#### [TASK MATERIAL]
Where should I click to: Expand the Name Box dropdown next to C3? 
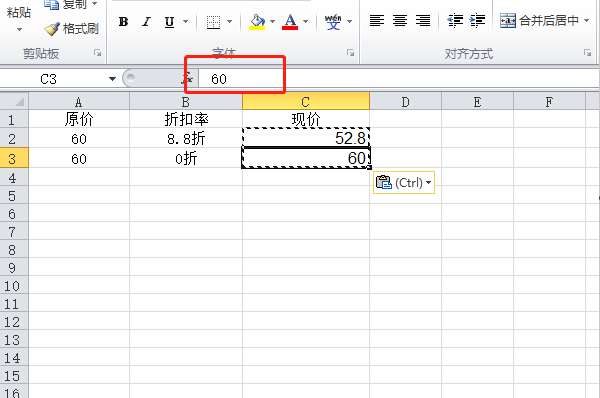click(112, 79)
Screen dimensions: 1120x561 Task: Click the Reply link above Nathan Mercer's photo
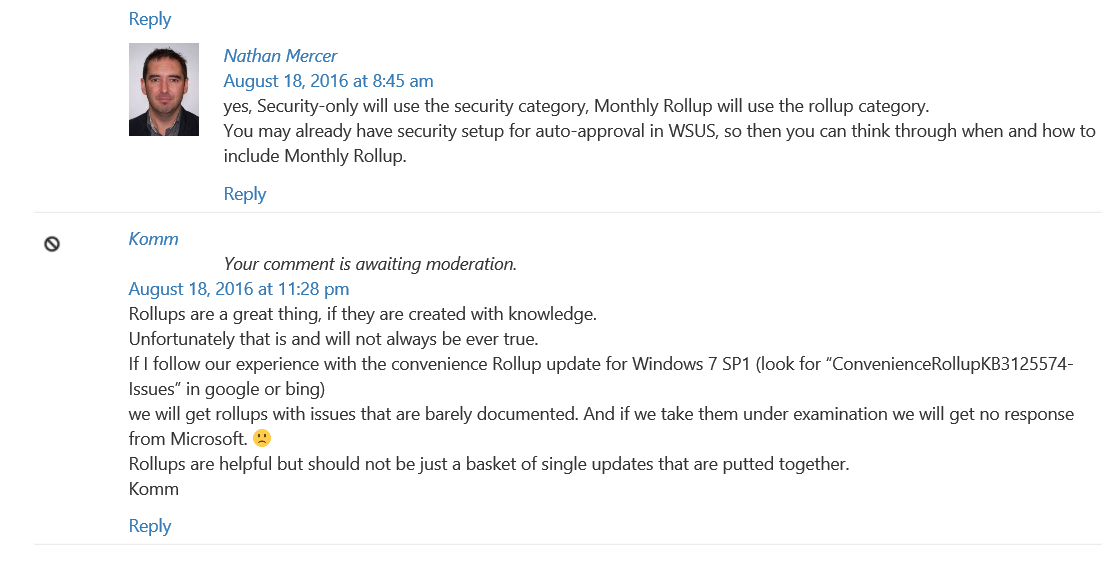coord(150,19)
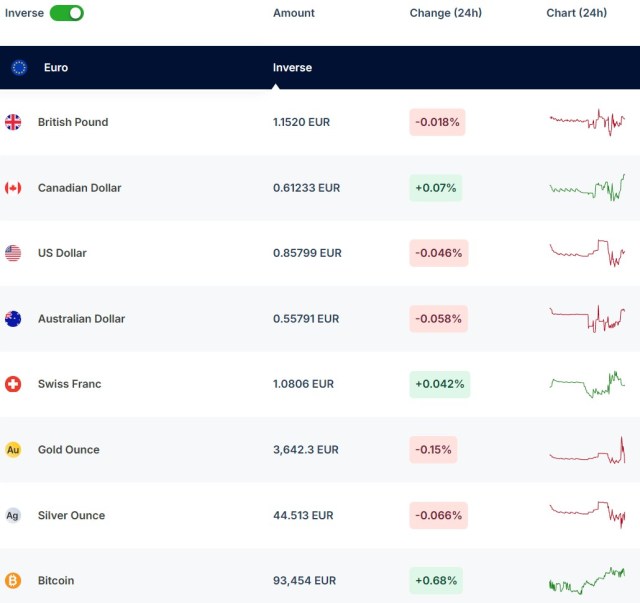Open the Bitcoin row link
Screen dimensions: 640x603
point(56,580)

...

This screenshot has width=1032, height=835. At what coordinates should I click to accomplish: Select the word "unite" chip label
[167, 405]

#### [THE EXERCISE]
Write out the listing word for word, starting at the line containing "Where should I" and ending at the line containing "point(56,580)". Leave the pictures out.

#### [EXERCISE RESPONSE]
Where should I click to: Expand the Name Box dropdown next to C3? 
click(112, 79)
Screen dimensions: 1120x561 Task: Click the Reply link above Nathan Mercer's photo
coord(150,19)
Open the Bitcoin row link
Screen dimensions: 640x603
point(56,580)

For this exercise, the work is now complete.